If you have porcupines or squirrels, you have chewed antlers no matter how long they have been down.
Nothin worse then a brown shed all chewed up! We find most of our horns in April/May. Would probably find more after if we kept looking but once we start hunting turkey and bear....the sheds are second in line. Nothing you can do about the critters chewing on them. Part of the deal.
I’ve looked for sheds for 35 years in Co and I’ve never had a fresh shed chewed on before July.
One time I was squirrel hunting with a 22 rifle, in February. I found a freshly shed deer antler. I didn't want to carry it so I hung it in a crotch of a small tree. I forgot about it and then years later I spied it. It was grown into the tree and it was weathered but wasn't chewed up. If I had left it on the ground it wouldn't have lasted two months. Why squirrels hadn't chewed it is beyond me.
"If local critters are chewing them up, that means there is a nutritional need for them to be eating them."
Glad to hear that critters only chew things up when there is nutrition needed. My chewed up Double Bull blinds must be providing some great nutrients to some needy animals.

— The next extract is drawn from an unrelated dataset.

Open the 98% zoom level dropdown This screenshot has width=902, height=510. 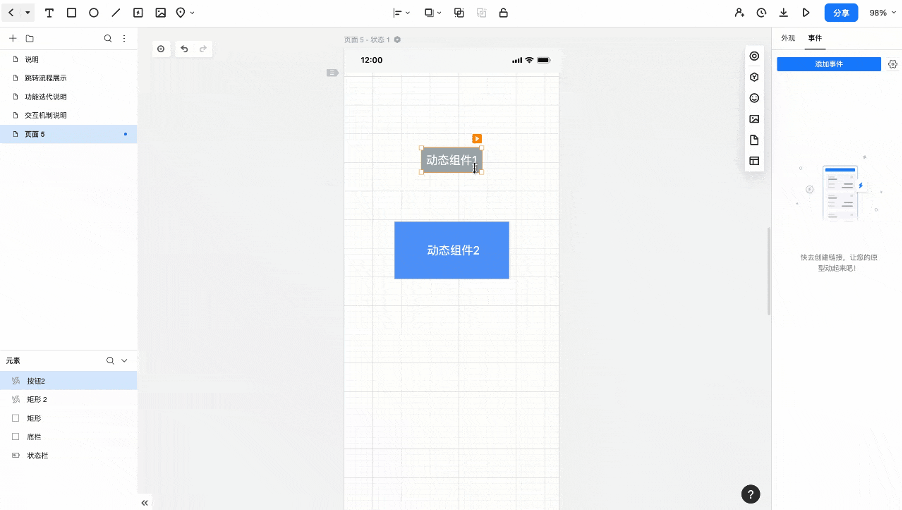click(882, 13)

Ha.
Probably lacking fiber, Marvin ;-)
What's the reasoning for Colorado not allowing shed hunting until May?
There were some hardcore groups of guys hitting wintering range on the west slope and pressuring animals during a critical time.

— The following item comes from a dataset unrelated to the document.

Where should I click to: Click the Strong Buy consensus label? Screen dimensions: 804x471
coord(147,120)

Thank God the wolves won't stress the deer and elk during those critical times
whipranger, depends on where you are. I rarely ever find chewed antlers in the sagebrush. I find chewed ones in the timber where porcupines are. Out west its mostly porcupines. Here in the east its squirrels and porkies. Coyotes will gnaw on them but not get far. They just,leave tooth marks mostly
Most sheds in winter ranges are on the sagebrush ridges with a few around the random trees. And not all game migrates to winter ranges so there can be sheds anywhere but even the ones left in the timber rarely get chewed on for several months. There just isn’t the small animals to eat them in the mountains of Colorado
I always hear about people in the Northern tier states speaking about how rodents destroy them FAST. Where I hunt in SE Oklahoma, where we also have an abundance of squirrels and other rodents, I have found sets that have sat a year or more with very little, to no damage. These are also in wooded areas where squirrels are in good numbers.
I also like to do most of shed hunting in March. April starts turkey season and later in April throughout May the foilage starts to green and ticks/chiggers become abundant. But, I will occasionally hit the field edges or right of ways to look early. I love shed hunting, even if it's just a long walk in the woods. :)
Rick....here, the squirrels, and to a much lesser extent (IMO) mice are definitely hard on the sheds that are dropped in, or close to timbered areas. The ones that get dropped out in the prairie/CRP generally don’t see very much damage, other than sun bleaching. No quill pigs in our area, so it’s pretty much just mice and squirrels that gnaw on them here.